Thirdly, regarding the size of the trench. To determine the optimal indicator, add 200-300 mm to the outer diameter of the pipe. The remaining free space will be filled with crushed stone. The cross-section of the trench can be rectangular or trapezoidal - whichever is more convenient for you. Stones, bricks and other elements that could damage the integrity of the pipes being laid must be removed from the bottom of the pits.

The operating procedure is presented in the table.

For your own convenience, you can make markings in advance. To do this, step back 3 m from the walls of the house (ideally. In the absence of sufficient space, many developers reduce this figure to 1 m, be guided by the situation), drive a metal or wooden peg into the ground, step back from it further to the width of the trench, drive a second peg, then install similar landmarks opposite, at the opposite corner of the building. Stretch ropes between the pegs.

Table. DIY ring drainage

Work stageDescription
Dig trenches around the perimeter of the foundation. Do not forget about the slope of the bottom - maintain it within 1-3 cm per meter.
As a result, the highest point of the drainage system should be located lower in relation to the lowest point of the supporting structure.
Fill the bottom of the trench with a 10 cm layer of river sand. Compact thoroughly, maintaining the specified slope. Lay a layer of geotextile on top of the sand (if the soil is clean sandy) of such a width that you can subsequently cover the pipes, taking into account the thickness of the crushed stone backfill.
Fill a 10-centimeter layer of crushed stone on top of the geotextile, remembering to maintain the specified slope.
Lay the pipes on the crushed stone. The image shows ordinary orange sewer pipes - here the developer made the holes himself. It is more convenient to use the initially recommended flexible perforated pipes, but if you don’t have them, you can go the route of the developer from the photo. Maintain a 5-6 cm step between the holes. Recommendations for connecting pipes were given earlier.
Place a 15-20 cm layer of crushed stone on top of the pipe. Wrap the geotextile with an overlap. As a result, the pipes will be surrounded on all sides by crushed stone, separated from the soil and sand by geotextiles.

Finally, all that remains is to install inspection and storage wells, connect pipes to them and backfill the soil.

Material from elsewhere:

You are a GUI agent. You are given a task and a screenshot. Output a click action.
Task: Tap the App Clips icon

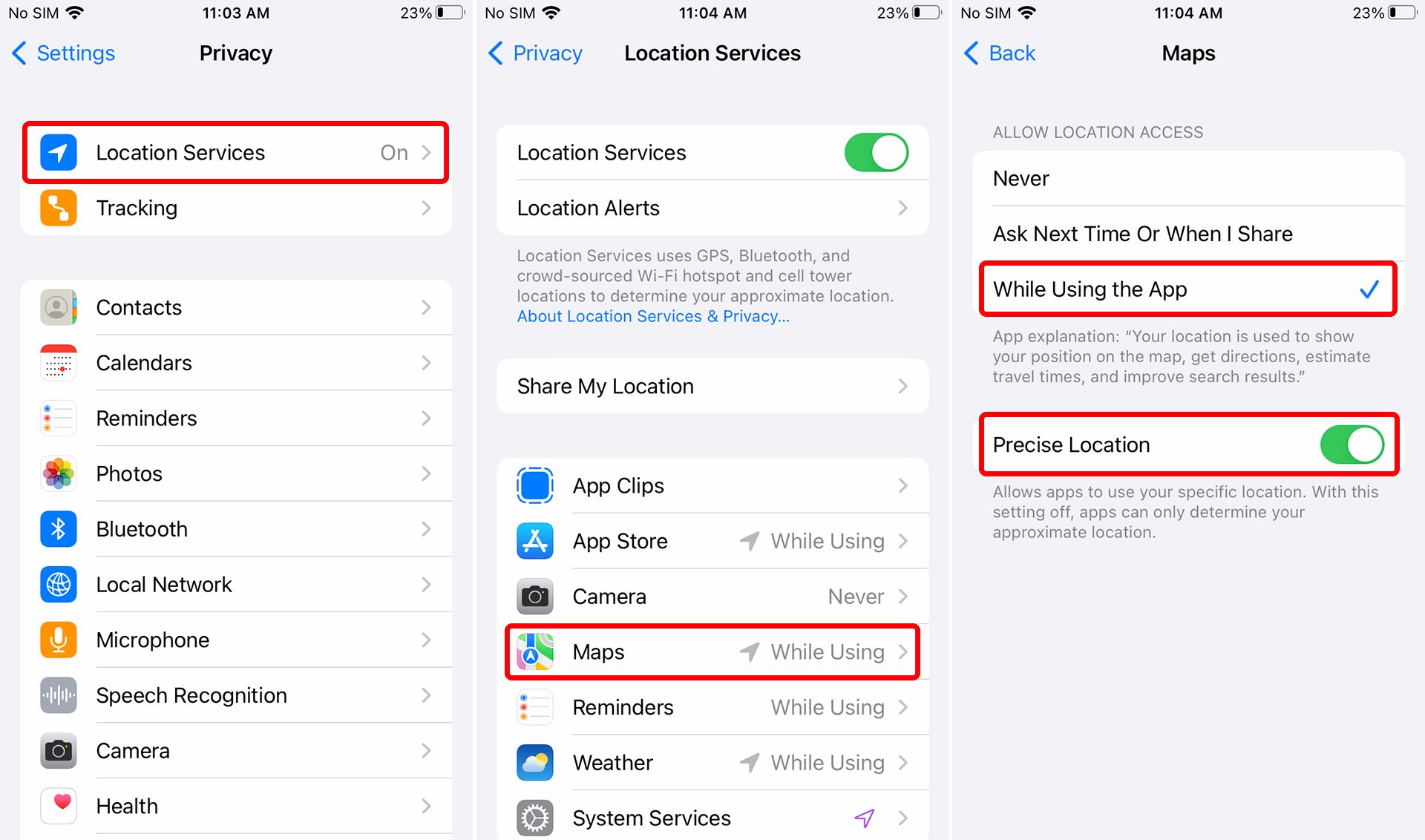(535, 485)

Typical mistakes when installing foundation drainage

Check out the list of the most popular mistakes made by private developers, avoid them during the work process, and the drainage of your foundation will serve for as long as possible without any complaints.

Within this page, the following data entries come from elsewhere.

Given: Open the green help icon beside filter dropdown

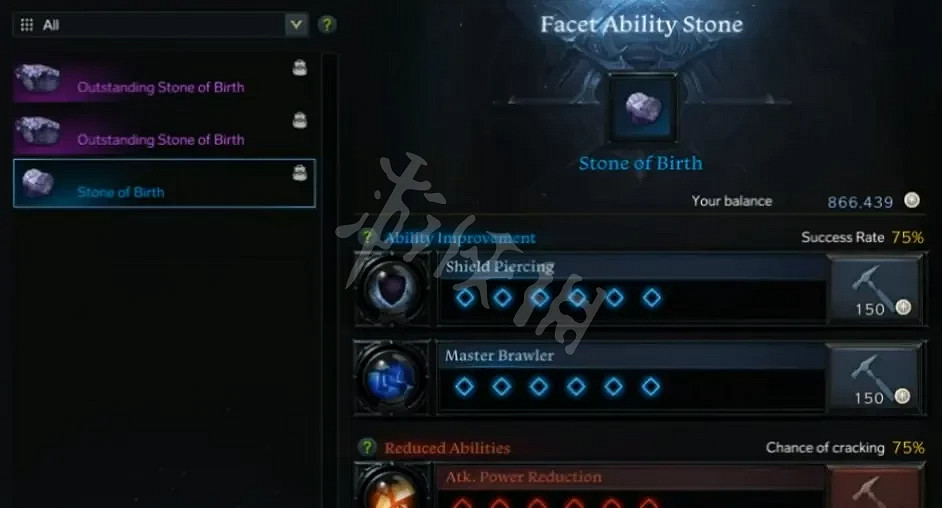Looking at the screenshot, I should coord(327,25).
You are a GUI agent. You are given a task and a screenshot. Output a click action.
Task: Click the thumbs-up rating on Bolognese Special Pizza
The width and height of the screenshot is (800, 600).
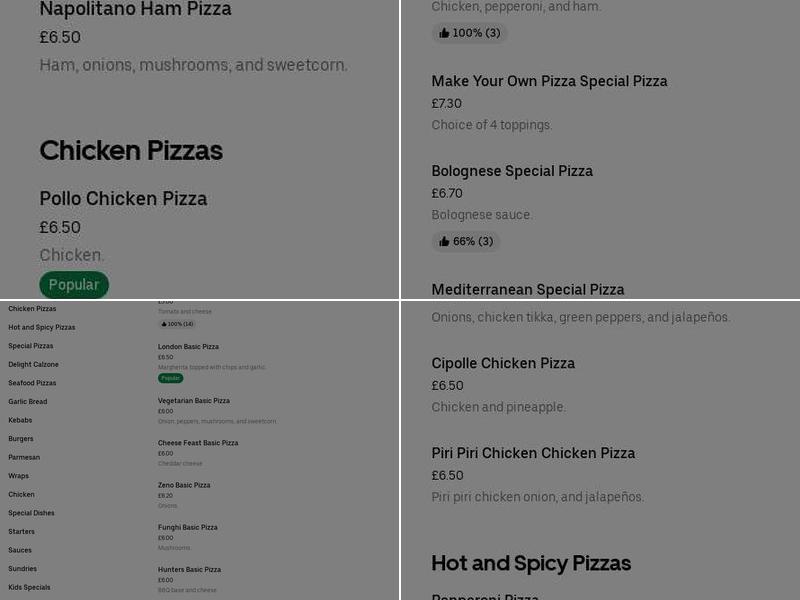tap(466, 241)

  1. First of all, don’t put your hopes on a wall foundation. Its functions are reduced primarily to the removal of atmospheric precipitation, rather than groundwater.
  2. Secondly, do not use geotextiles as a filter if your site is located on loam or sandy loam - after a few years the filter will clog, which will worsen the efficiency of the drainage system.
  3. Thirdly, when controlling the angle of inclination of trenches for laying pipes, if possible, work with a theodolite and a level instead of a level - this is more correct.
  4. Fourthly, use drainage wells instead of storm water wells. The latter are designed to collect precipitation.
  5. Fifthly, do not place all your hopes on the drainage system alone. To ensure the most effective removal of moisture from the supporting structure and structure, a drainage system must be installed in the direction of the storm drain.

This point deserves separate consideration. First of all, remember: drainage and storm water should not be connected to the same pipe. In practice, with this solution, the effect will be the opposite of what was expected - during the rainy season, the drainage will not cope with the removal of moisture. As a result, the soil near the supporting structure will become waterlogged; in winter, excess moisture will freeze and the soil will swell. This can lead to deformation of the blind area, movement of the supporting structure and its further destruction.

To make a storm drain, you can use ordinary orange sewer pipes. The system includes water receiving trays. Water is discharged into a storage well. Detailed instructions for arranging a storm drain are not provided, because This is a topic for a separate voluminous publication not related to the drainage system.